▶ **TASK GOAL**
Copy each of the rows below word for word, keeping every line in its original order.

══════

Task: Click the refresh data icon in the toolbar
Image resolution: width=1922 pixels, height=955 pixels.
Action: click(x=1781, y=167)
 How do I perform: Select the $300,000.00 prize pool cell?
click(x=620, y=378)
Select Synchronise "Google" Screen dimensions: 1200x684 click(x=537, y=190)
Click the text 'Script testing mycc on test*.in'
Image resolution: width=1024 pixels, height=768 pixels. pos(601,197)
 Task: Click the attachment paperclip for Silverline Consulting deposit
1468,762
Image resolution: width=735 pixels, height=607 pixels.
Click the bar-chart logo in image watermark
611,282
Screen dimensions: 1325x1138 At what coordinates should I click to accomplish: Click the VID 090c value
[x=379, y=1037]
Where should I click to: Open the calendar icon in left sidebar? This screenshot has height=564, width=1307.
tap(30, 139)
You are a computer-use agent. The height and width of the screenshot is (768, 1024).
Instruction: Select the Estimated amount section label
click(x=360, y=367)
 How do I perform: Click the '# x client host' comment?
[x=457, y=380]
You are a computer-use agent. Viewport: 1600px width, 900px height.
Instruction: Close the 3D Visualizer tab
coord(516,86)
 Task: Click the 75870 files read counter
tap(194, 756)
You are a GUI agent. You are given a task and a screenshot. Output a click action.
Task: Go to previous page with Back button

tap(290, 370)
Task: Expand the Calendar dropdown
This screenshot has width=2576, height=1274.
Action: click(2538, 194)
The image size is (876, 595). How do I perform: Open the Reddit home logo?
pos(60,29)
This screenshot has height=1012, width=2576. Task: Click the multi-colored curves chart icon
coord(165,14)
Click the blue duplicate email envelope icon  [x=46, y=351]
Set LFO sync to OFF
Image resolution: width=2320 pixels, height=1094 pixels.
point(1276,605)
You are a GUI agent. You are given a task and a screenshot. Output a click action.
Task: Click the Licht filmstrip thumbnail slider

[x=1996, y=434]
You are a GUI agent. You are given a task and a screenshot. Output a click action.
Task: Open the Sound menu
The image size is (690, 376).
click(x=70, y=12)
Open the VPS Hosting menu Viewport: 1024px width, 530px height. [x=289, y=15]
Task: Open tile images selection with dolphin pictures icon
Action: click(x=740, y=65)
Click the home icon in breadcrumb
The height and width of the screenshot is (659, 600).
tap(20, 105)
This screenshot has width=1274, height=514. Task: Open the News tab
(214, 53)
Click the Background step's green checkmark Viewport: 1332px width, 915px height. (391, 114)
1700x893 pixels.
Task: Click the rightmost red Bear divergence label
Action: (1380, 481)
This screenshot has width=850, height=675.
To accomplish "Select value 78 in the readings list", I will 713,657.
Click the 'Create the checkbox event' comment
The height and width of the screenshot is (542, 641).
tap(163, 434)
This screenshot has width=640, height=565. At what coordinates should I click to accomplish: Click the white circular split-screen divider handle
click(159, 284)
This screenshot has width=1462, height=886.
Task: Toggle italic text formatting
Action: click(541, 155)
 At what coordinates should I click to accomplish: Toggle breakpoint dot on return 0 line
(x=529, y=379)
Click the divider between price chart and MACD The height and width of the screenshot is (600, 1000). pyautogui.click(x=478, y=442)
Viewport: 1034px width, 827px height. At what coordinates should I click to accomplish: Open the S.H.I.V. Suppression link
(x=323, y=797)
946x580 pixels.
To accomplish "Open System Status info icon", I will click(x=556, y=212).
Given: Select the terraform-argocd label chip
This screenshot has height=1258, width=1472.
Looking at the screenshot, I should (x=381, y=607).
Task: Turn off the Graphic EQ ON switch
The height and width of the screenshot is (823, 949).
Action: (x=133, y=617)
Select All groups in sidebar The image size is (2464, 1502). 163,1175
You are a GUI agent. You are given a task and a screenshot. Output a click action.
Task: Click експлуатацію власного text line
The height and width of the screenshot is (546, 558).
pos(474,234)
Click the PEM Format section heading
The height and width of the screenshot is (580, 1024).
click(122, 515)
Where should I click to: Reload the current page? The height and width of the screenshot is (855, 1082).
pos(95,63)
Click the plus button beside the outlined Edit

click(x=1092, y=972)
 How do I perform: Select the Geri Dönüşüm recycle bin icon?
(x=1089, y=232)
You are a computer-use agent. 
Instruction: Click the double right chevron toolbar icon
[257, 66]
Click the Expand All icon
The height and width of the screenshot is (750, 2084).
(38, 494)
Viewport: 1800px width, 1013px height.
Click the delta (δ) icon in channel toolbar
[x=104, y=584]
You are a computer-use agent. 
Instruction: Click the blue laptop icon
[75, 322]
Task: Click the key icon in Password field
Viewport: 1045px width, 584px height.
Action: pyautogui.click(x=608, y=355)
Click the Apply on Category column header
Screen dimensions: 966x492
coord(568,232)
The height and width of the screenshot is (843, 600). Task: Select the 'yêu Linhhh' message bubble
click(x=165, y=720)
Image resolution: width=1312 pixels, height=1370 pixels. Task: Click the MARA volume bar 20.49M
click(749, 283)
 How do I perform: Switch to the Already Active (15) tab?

══════

▶ **SOLUTION TO THE EXERCISE**
Task: Click the refresh data icon in the toolbar
Image resolution: width=1922 pixels, height=955 pixels.
Action: click(x=1781, y=167)
 How do I perform: Select the $300,000.00 prize pool cell?
click(x=620, y=378)
Select Synchronise "Google" Screen dimensions: 1200x684 click(x=537, y=190)
Click the text 'Script testing mycc on test*.in'
Image resolution: width=1024 pixels, height=768 pixels. pos(601,197)
 Task: Click the attachment paperclip for Silverline Consulting deposit
1468,762
Image resolution: width=735 pixels, height=607 pixels.
Click the bar-chart logo in image watermark
611,282
Screen dimensions: 1325x1138 At what coordinates should I click to accomplish: Click the VID 090c value
[x=379, y=1037]
Where should I click to: Open the calendar icon in left sidebar? This screenshot has height=564, width=1307.
tap(30, 139)
You are a computer-use agent. The height and width of the screenshot is (768, 1024).
Instruction: Select the Estimated amount section label
click(x=360, y=367)
 How do I perform: Click the '# x client host' comment?
[x=457, y=380]
You are a computer-use agent. Viewport: 1600px width, 900px height.
Instruction: Close the 3D Visualizer tab
coord(516,86)
 Task: Click the 75870 files read counter
tap(194, 756)
You are a GUI agent. You are given a task and a screenshot. Output a click action.
Task: Go to previous page with Back button

tap(290, 370)
Task: Expand the Calendar dropdown
This screenshot has width=2576, height=1274.
Action: click(2538, 194)
The image size is (876, 595). How do I perform: Open the Reddit home logo?
pos(60,29)
This screenshot has height=1012, width=2576. Task: Click the multi-colored curves chart icon
coord(165,14)
Click the blue duplicate email envelope icon  [x=46, y=351]
Set LFO sync to OFF
Image resolution: width=2320 pixels, height=1094 pixels.
point(1276,605)
You are a GUI agent. You are given a task and a screenshot. Output a click action.
Task: Click the Licht filmstrip thumbnail slider

[x=1996, y=434]
You are a GUI agent. You are given a task and a screenshot. Output a click action.
Task: Open the Sound menu
The image size is (690, 376).
click(x=70, y=12)
Open the VPS Hosting menu Viewport: 1024px width, 530px height. [x=289, y=15]
Task: Open tile images selection with dolphin pictures icon
Action: click(x=740, y=65)
Click the home icon in breadcrumb
The height and width of the screenshot is (659, 600).
tap(20, 105)
This screenshot has width=1274, height=514. Task: Open the News tab
(214, 53)
Click the Background step's green checkmark Viewport: 1332px width, 915px height. (391, 114)
1700x893 pixels.
Task: Click the rightmost red Bear divergence label
Action: (1380, 481)
This screenshot has width=850, height=675.
To accomplish "Select value 78 in the readings list", I will 713,657.
Click the 'Create the checkbox event' comment
The height and width of the screenshot is (542, 641).
tap(163, 434)
This screenshot has width=640, height=565. At what coordinates should I click to accomplish: Click the white circular split-screen divider handle
click(159, 284)
This screenshot has width=1462, height=886.
Task: Toggle italic text formatting
Action: click(541, 155)
 At what coordinates should I click to accomplish: Toggle breakpoint dot on return 0 line
(x=529, y=379)
Click the divider between price chart and MACD The height and width of the screenshot is (600, 1000). pyautogui.click(x=478, y=442)
Viewport: 1034px width, 827px height. At what coordinates should I click to accomplish: Open the S.H.I.V. Suppression link
(x=323, y=797)
946x580 pixels.
To accomplish "Open System Status info icon", I will click(x=556, y=212).
Given: Select the terraform-argocd label chip
This screenshot has height=1258, width=1472.
Looking at the screenshot, I should (x=381, y=607).
Task: Turn off the Graphic EQ ON switch
The height and width of the screenshot is (823, 949).
Action: (x=133, y=617)
Select All groups in sidebar The image size is (2464, 1502). 163,1175
You are a GUI agent. You are given a task and a screenshot. Output a click action.
Task: Click експлуатацію власного text line
The height and width of the screenshot is (546, 558).
pos(474,234)
Click the PEM Format section heading
The height and width of the screenshot is (580, 1024).
click(122, 515)
Where should I click to: Reload the current page? The height and width of the screenshot is (855, 1082).
pos(95,63)
Click the plus button beside the outlined Edit

click(x=1092, y=972)
 How do I perform: Select the Geri Dönüşüm recycle bin icon?
(x=1089, y=232)
You are a computer-use agent. 
Instruction: Click the double right chevron toolbar icon
[257, 66]
Click the Expand All icon
The height and width of the screenshot is (750, 2084).
(38, 494)
Viewport: 1800px width, 1013px height.
Click the delta (δ) icon in channel toolbar
[x=104, y=584]
You are a computer-use agent. 
Instruction: Click the blue laptop icon
[75, 322]
Task: Click the key icon in Password field
Viewport: 1045px width, 584px height.
Action: pyautogui.click(x=608, y=355)
Click the Apply on Category column header
Screen dimensions: 966x492
coord(568,232)
The height and width of the screenshot is (843, 600). Task: Select the 'yêu Linhhh' message bubble
click(x=165, y=720)
Image resolution: width=1312 pixels, height=1370 pixels. Task: Click the MARA volume bar 20.49M
click(749, 283)
 How do I perform: Switch to the Already Active (15) tab?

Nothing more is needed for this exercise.